* _Goal_: In the records below, replace "toolbar" with "header bar" and write out only the lines that begin at the one containing "Given: Click the Undo arrow in toolbar" and stop after the one containing "Looking at the screenshot, I should click(x=202, y=38).", with everything else unchanged.

-------- Task material

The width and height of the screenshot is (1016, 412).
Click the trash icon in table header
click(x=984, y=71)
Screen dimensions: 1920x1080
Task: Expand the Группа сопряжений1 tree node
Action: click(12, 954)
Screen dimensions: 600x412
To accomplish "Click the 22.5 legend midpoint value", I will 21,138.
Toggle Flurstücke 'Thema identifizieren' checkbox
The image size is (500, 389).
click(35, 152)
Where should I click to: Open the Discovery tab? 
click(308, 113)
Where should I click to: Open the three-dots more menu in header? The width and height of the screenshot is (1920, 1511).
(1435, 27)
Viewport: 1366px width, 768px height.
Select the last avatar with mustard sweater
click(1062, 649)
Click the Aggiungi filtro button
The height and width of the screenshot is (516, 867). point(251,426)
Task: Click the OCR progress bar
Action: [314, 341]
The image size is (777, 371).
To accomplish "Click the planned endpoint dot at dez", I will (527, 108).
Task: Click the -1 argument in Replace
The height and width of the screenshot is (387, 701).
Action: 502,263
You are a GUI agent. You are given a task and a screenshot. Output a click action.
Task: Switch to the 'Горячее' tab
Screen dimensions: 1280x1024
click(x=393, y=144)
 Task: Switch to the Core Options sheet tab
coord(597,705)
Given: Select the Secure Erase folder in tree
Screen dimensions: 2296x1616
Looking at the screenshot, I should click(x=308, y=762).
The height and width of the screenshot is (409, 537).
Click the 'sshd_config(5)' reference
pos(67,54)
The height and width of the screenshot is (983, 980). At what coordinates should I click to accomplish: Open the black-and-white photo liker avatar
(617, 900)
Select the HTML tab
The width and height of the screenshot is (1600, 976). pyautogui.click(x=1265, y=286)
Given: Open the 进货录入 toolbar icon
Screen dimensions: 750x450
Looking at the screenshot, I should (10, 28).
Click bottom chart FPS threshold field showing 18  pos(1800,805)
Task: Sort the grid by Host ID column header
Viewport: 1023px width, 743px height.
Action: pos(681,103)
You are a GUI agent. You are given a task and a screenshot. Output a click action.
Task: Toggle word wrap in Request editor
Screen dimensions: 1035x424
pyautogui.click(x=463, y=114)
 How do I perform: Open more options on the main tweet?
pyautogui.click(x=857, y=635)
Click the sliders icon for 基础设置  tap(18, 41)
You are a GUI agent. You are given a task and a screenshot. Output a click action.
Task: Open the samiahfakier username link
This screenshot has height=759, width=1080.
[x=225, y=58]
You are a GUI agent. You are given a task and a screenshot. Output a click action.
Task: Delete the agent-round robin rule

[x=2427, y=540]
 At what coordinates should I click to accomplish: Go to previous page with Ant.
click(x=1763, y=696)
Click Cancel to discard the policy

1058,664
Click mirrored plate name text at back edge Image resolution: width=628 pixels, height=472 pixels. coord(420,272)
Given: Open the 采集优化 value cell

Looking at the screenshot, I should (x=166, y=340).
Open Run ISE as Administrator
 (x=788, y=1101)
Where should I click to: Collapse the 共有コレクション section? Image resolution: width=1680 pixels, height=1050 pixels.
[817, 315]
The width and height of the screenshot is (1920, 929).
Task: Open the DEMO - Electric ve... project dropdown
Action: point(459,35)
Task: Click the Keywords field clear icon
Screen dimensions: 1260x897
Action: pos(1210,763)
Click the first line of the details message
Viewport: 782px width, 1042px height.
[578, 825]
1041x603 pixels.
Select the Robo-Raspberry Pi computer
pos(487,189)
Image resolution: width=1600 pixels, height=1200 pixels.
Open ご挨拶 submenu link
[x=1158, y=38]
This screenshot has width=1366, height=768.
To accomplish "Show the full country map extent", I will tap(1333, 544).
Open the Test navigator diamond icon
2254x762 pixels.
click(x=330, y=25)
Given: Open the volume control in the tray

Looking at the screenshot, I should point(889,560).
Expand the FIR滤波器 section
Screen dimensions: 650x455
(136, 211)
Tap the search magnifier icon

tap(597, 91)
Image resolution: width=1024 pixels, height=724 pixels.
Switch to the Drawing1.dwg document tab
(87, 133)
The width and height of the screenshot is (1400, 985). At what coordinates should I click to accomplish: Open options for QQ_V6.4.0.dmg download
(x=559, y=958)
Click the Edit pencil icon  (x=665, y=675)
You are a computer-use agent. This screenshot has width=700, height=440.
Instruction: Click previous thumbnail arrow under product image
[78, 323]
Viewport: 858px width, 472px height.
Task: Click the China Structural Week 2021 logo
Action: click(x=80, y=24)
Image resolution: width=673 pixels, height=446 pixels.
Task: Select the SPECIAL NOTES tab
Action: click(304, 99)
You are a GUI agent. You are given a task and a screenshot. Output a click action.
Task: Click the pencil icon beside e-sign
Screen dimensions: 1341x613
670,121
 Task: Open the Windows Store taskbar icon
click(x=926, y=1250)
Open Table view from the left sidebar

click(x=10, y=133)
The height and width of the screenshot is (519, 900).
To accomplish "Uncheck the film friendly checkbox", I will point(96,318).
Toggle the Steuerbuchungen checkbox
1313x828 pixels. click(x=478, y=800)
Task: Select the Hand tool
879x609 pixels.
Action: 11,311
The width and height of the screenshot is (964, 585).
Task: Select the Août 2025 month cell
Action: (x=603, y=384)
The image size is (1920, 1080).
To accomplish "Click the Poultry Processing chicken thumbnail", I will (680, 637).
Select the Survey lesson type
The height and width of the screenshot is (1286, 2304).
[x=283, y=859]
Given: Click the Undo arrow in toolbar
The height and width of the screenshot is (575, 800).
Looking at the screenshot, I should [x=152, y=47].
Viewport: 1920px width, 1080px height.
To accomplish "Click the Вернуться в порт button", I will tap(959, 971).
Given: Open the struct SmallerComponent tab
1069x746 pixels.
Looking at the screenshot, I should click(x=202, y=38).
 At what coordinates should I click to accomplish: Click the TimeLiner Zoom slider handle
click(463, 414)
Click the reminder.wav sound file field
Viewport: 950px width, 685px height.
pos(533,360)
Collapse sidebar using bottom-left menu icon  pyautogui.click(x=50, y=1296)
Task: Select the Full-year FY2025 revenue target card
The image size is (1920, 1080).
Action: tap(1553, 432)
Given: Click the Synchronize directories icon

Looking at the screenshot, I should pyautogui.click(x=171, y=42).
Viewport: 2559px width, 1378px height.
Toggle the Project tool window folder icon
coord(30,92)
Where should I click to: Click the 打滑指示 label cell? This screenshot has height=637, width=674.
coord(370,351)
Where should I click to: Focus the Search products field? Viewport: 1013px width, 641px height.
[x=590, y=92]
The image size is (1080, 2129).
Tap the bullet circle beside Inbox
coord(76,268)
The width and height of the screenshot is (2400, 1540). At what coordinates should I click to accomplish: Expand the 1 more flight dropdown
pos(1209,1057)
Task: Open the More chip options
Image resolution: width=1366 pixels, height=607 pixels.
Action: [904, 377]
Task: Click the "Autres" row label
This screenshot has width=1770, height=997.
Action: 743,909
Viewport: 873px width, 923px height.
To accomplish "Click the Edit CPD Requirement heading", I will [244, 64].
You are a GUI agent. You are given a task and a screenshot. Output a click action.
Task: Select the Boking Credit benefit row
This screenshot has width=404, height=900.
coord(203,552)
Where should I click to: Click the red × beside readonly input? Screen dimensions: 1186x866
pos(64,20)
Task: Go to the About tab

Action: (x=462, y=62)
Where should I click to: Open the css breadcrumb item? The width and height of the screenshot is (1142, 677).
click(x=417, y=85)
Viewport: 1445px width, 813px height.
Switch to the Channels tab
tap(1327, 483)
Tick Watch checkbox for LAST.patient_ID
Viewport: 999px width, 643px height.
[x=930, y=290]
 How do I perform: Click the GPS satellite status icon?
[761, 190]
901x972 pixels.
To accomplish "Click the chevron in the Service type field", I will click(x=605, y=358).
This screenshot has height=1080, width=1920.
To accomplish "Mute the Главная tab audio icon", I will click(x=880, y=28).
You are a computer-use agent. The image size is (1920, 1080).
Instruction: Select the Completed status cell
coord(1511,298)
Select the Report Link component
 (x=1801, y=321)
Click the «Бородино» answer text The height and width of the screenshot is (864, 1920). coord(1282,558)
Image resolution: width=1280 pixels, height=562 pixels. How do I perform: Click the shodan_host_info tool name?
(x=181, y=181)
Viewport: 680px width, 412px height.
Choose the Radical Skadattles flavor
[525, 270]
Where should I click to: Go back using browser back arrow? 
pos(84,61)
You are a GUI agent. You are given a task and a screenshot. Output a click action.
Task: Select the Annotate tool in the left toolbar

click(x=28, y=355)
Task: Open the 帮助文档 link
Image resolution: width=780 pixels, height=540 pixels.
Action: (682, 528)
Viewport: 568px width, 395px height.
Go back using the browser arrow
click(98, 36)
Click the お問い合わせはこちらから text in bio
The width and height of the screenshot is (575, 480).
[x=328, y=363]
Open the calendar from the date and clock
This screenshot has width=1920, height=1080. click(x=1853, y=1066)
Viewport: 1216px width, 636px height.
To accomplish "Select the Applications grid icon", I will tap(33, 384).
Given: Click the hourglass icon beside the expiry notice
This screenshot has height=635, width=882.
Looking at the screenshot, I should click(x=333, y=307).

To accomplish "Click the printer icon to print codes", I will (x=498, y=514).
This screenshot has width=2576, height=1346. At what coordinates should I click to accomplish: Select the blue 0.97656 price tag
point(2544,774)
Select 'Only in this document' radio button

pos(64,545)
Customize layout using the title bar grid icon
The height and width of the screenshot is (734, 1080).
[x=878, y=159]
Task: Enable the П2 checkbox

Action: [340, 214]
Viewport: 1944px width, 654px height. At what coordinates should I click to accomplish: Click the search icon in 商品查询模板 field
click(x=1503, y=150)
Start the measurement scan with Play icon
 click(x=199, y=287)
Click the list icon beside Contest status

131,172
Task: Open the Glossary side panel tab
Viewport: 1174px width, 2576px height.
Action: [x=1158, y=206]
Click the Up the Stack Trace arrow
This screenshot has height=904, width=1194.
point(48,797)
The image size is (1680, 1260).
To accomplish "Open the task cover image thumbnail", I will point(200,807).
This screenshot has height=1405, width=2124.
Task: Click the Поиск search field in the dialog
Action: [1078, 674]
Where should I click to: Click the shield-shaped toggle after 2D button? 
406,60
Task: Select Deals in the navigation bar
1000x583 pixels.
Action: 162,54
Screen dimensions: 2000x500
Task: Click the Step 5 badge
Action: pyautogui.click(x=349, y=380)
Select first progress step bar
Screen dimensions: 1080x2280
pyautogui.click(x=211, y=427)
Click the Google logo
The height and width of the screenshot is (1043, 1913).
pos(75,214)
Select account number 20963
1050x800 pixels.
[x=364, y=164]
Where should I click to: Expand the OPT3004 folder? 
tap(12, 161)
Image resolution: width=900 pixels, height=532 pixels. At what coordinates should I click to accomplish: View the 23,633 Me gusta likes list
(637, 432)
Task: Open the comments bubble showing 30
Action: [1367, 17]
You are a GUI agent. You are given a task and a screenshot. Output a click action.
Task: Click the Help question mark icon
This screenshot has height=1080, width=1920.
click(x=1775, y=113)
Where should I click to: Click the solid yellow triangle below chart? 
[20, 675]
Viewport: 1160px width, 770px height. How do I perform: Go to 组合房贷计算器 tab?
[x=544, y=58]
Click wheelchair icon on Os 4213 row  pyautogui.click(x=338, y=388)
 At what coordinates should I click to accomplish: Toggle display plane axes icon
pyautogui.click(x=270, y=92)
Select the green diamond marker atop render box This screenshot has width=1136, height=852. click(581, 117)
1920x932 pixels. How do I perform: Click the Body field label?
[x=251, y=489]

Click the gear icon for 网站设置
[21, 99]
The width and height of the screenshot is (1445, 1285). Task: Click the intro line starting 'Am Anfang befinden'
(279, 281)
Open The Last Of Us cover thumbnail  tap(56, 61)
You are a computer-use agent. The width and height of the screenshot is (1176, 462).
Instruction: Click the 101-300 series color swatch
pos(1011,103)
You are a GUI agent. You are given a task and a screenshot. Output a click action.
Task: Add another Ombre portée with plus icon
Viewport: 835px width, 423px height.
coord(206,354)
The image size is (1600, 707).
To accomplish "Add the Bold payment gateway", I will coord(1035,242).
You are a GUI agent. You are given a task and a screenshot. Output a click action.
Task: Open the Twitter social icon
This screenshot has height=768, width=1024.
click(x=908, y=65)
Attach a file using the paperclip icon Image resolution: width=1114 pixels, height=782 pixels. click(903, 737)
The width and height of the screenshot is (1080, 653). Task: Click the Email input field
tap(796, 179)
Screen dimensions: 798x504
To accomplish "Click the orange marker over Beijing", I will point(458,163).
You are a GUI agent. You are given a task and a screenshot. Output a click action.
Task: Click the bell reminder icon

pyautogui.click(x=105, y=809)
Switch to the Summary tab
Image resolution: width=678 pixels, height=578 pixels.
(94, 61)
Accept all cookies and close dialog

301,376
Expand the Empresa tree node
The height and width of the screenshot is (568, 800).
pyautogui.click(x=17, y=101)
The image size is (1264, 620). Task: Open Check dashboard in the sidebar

----------------

* _Solution for this task_:
Given: Click the Undo arrow in header bar
The height and width of the screenshot is (575, 800).
Looking at the screenshot, I should [x=152, y=47].
Viewport: 1920px width, 1080px height.
To accomplish "Click the Вернуться в порт button", I will tap(959, 971).
Given: Open the struct SmallerComponent tab
1069x746 pixels.
Looking at the screenshot, I should click(x=202, y=38).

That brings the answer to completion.